Copy each record exactly as it reads, leaving out any pictures it holds.

#### [Supplied information]
-- Opening Marker --
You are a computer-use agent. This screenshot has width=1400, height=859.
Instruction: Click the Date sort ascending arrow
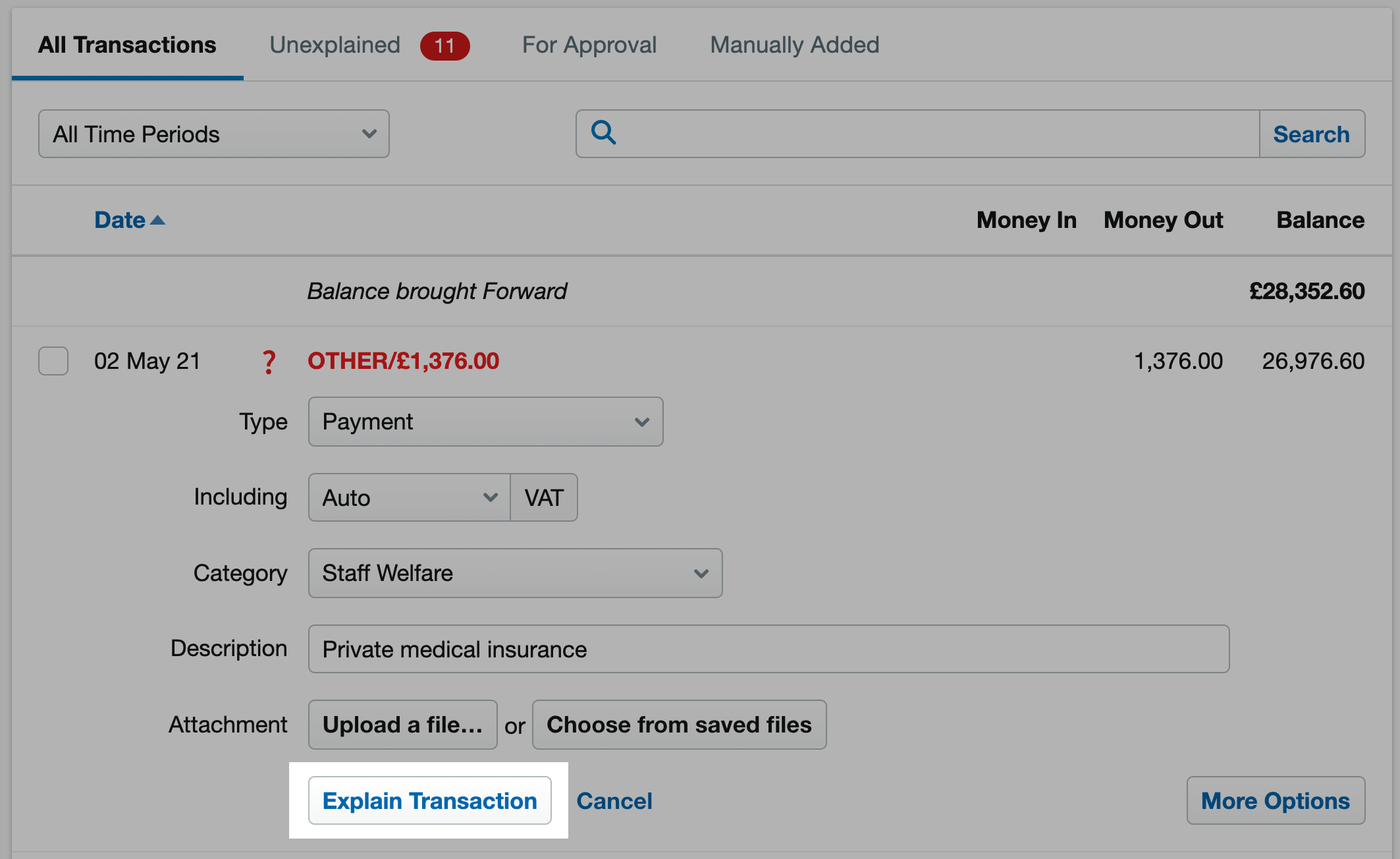tap(158, 221)
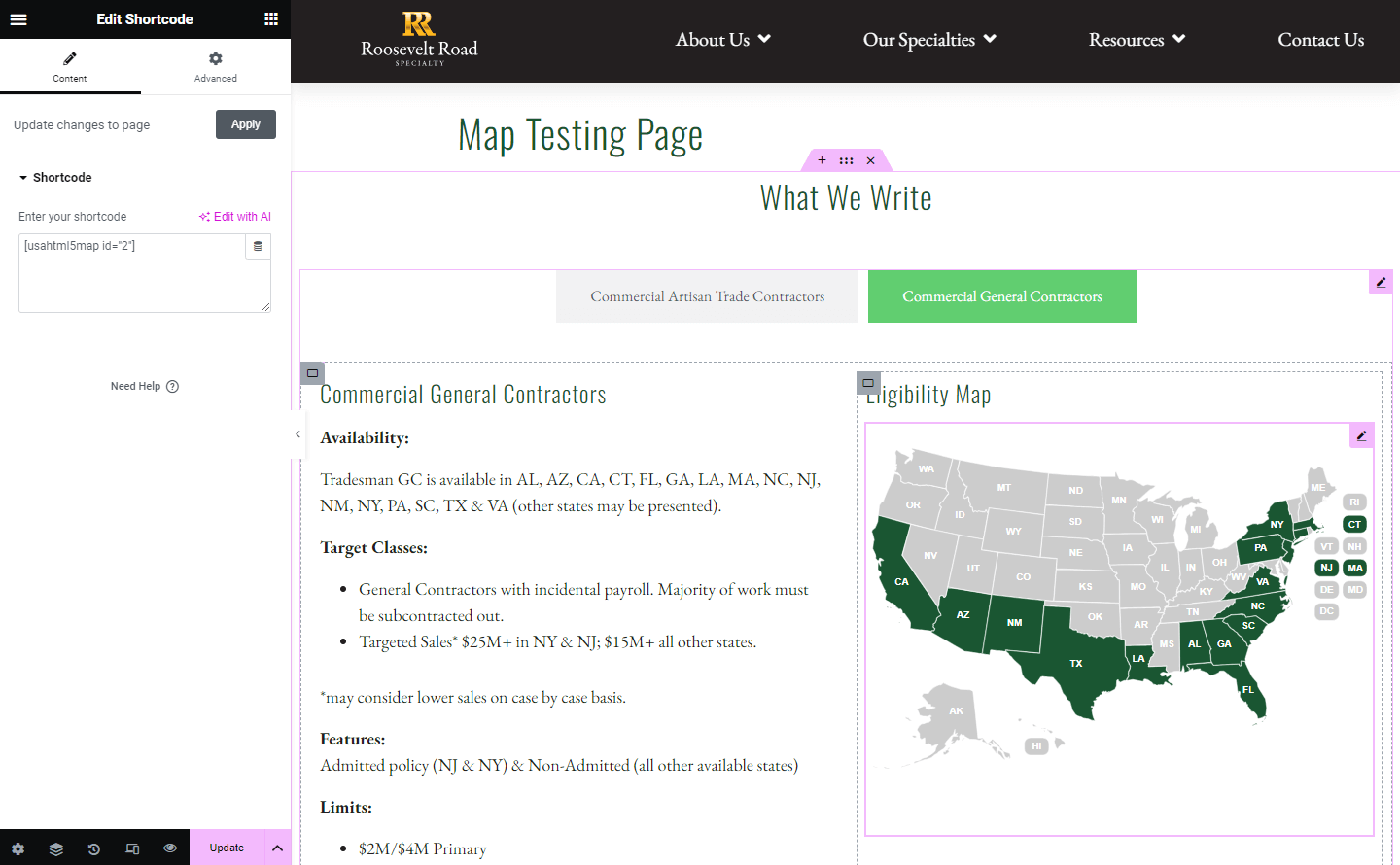Select the Commercial General Contractors toggle
Image resolution: width=1400 pixels, height=865 pixels.
click(1001, 295)
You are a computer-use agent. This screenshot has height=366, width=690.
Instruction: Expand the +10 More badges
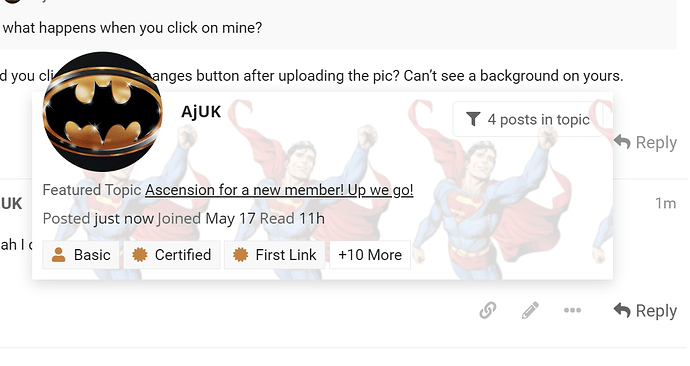click(370, 255)
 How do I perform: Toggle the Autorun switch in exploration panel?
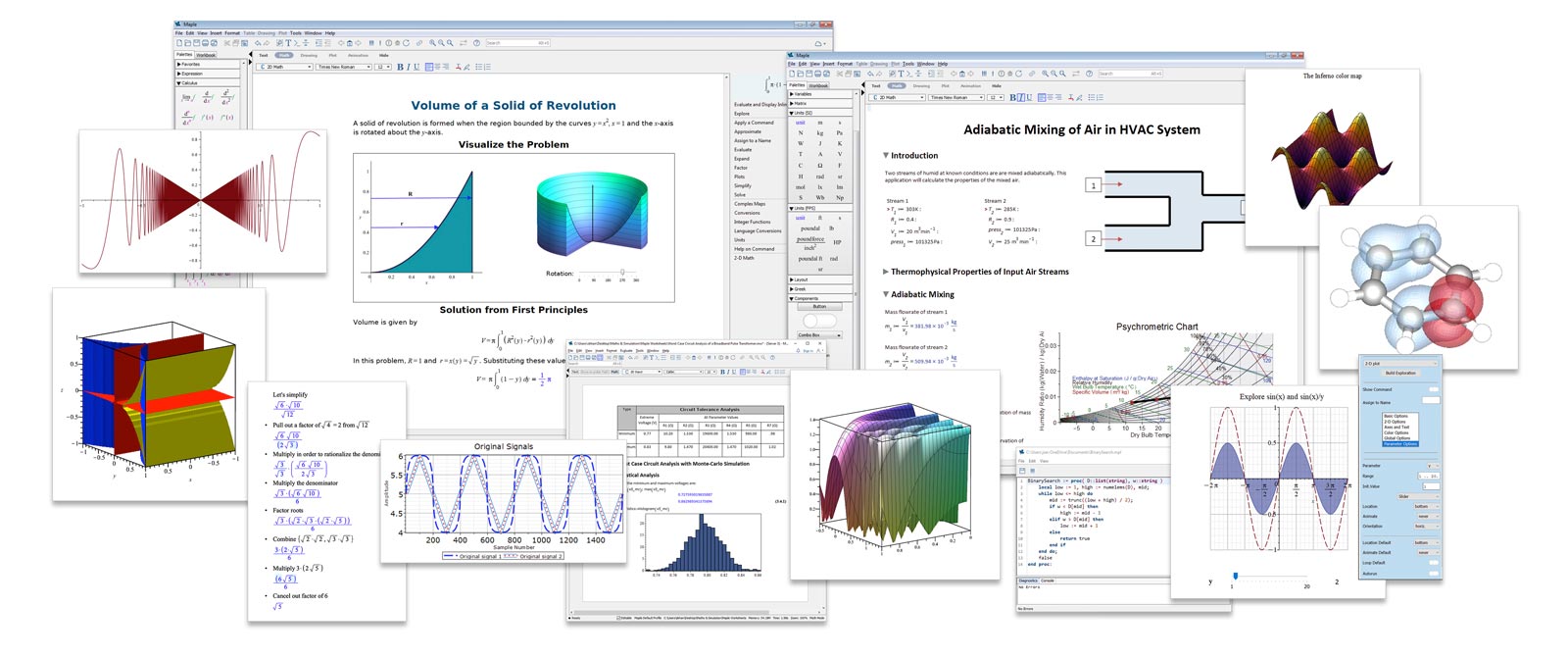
-- Closing Marker --
#### [Completed task]
You are a computer-use agent. This screenshot has width=1400, height=859.
Instruction: Click the Date sort ascending arrow
tap(158, 221)
Select the Commercial General Contractors toggle
Image resolution: width=1400 pixels, height=865 pixels.
click(1001, 295)
You are a computer-use agent. This screenshot has height=366, width=690.
Instruction: Expand the +10 More badges
click(370, 255)
 How do I perform: Toggle the Autorun switch in exploration panel?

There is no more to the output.